Monday, April 7, 2008

Have we quants been brainwashed by Barra (II)?

Further to my first post have we quants been brainwashed by Barra, I received a response from Jen Bender of MSCI/Barra who indicated that “it's not use of the same risk models that causes increased correlation in times of meltdown/liquidity crunch.”

I did not wish to imply that it was the common use of the Barra or any other risk model that got equity quants into trouble in August 2007. What got quants into trouble in August 2007 was the mindset of the only active risk that should be taken is stock selection, or residual risk, and that we should control for industry risk and common factor risk such as size, style, etc.

Dan diBartolomeo of Northfield wrote (italics are mine):

…it is common practice to measure risk using the assumptions of uncorrelated residuals, while using stock selection strategies that can only work if equation (1) does not hold (no factor bets).

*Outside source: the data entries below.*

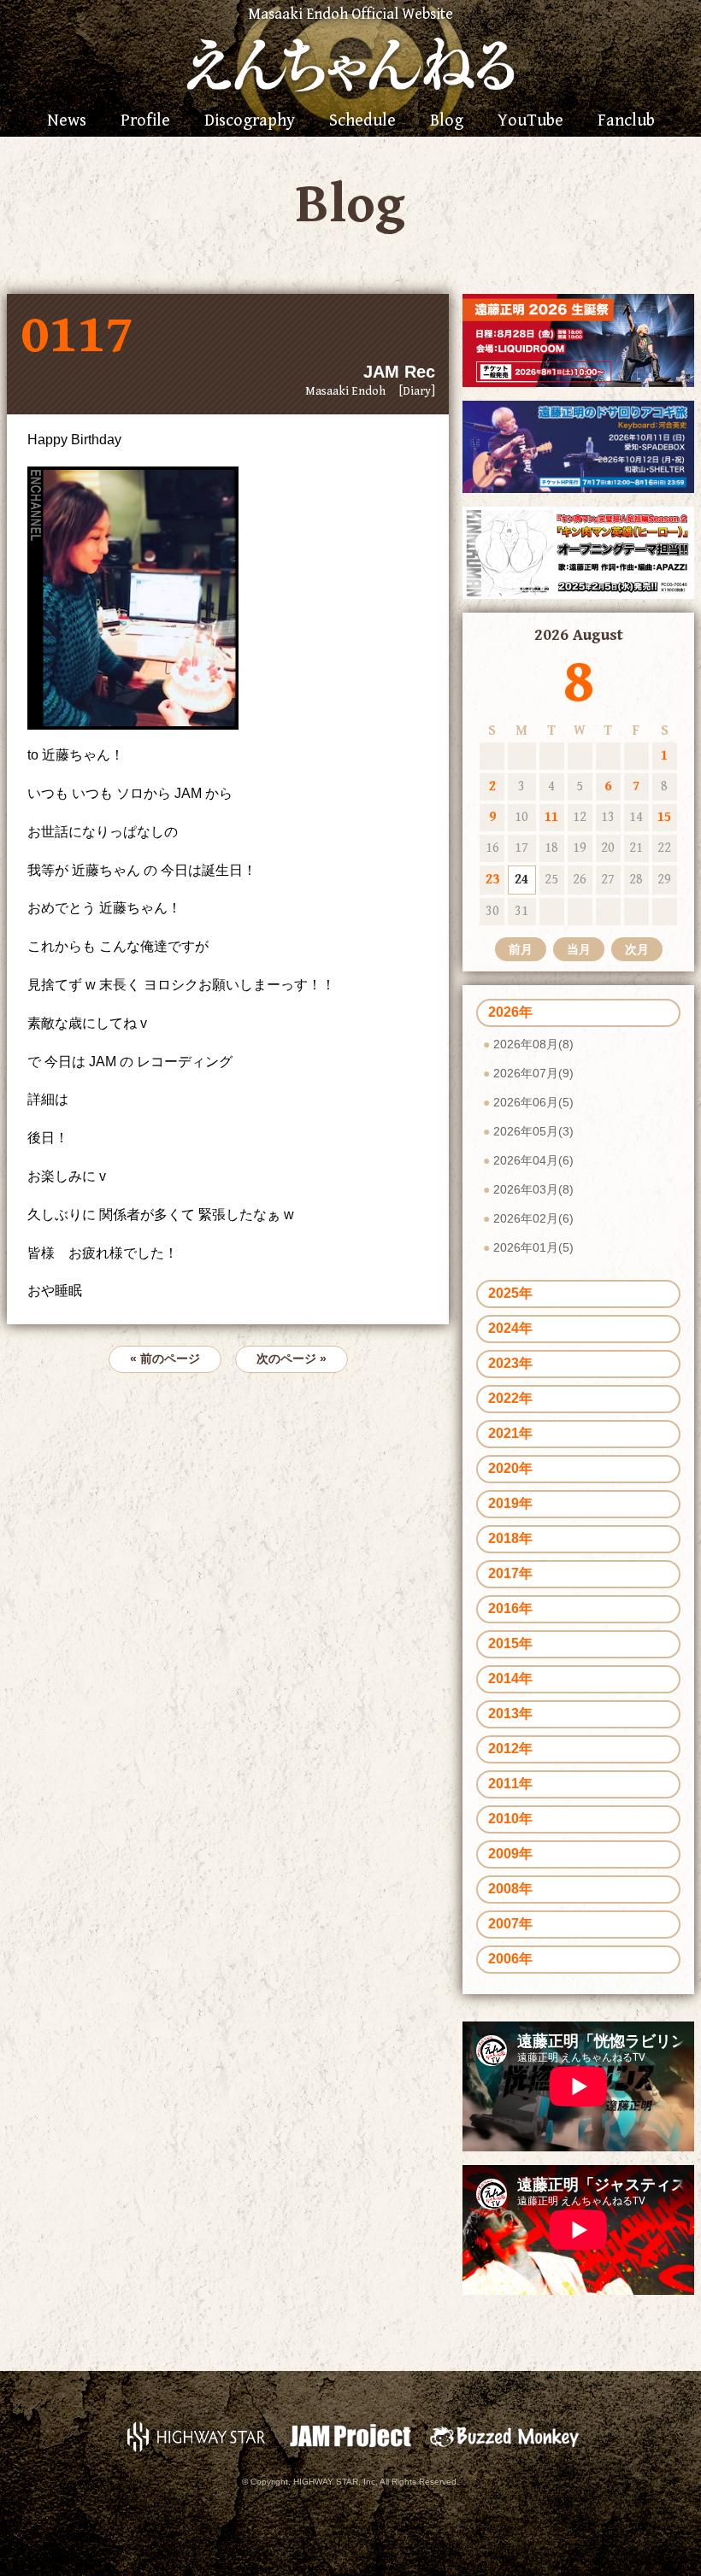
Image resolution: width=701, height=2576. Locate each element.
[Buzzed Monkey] (504, 2435)
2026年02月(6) (533, 1218)
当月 (579, 949)
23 (492, 879)
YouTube (530, 121)
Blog (446, 121)
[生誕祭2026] (578, 339)
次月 (637, 949)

Since active mangers will be concentrating their portfolios in those securities expected to act alike in providing superior returns, the average residual covariance will be positive…Hence, if we use a risk model which assumes uncorrelated residuals we will have a downward biased estimate of the risks not identified by the factors of our risk model.

He went on to say:

One should also be particularly careful with multi-factor selection strategies where some but not all of the selection factors are in common with the risk model. In such cases, the risk model will tend to neutralize exposure to the risk factors, which will lead to the selection of a security set which are weak on the selection factors which are in common with the risk model, while having extremely high exposure to the selection factors which are presumed independent of the risk model. As such, it is easy for a multi-factor selection strategy to become dependent on a single component, defeating the purpose of the multifactor construct.
(I am grateful to George Wolfe for pointing this out to me.)

If the “stock selection alpha is the only acceptable source of alpha” mindset is becoming a crowded trade, then it’s time to move outside of that box. Goldman Sachs published a research report entitled “A Stockpicker’s Reality: Part III, Sector strategies for maximizing returns to stockpicking” in 2002 where they “examine the degree to which risk management strategies can be used to increase returns. This question differs substantially from the normal application of risk control, which is focused on tracking error rather than returns.” Their conclusion was:

- Value-driven methods are most compatible with quantitative risk management of benchmark-driven portfolios.
- Growth-driven methods are far less compatible with strict quantitative risk limits and are more effective in relatively more concentrated, less risk-controlled portfolio construction applications where risk management is handled at the asset allocation level by diversifying across managers.

In other words, different strokes for different folks. (If you would like a copy of that Goldman Sachs research report please email me. )

1 comment:

Walt French said...

"What got quants into trouble ... was the mindset of the only active risk that should be taken is stock selection, or residual risk, and that we should control for industry risk and common factor risk such as size, style, etc."

My take is that this is pretty close, but misses a much bigger truth: there is virtually no such thing as a manager strategy that doesn't take systematic (usually, "common factor") risks. I.e., the mindset you describe is simply Fooling Yourself.

Do you know any manager who doesn't tout his "discipline?" "Fundamental" managers have a team of analysts who project stocks' prospects using their experience in an industry, and apply a time-tested scrupulous eye to looking for value. Quants screen thru hundreds or thousands of names that meet some mechanical criteria.

Net-net, whether the resultant picks are recognized by the risk models as having common features or not, the portfolios are designed to respond to news over time in the same way. (They're supposed to go up in the projected environment.) Meanwhile, unanticipated events will cause them, some of the time, to go down more sharply than the market, because they especially depended on the notion of responding to a rebound in earnings, or a bigger cut in the Fed Funds rate, or whatever was the thesis underneath the stock picks.

And just because a given risk model doesn't recognize the commonality -- maybe it was too little-experienced to attract the modelers' attention -- doesn't mean that there won't be a systematic response to a systematic emphasis.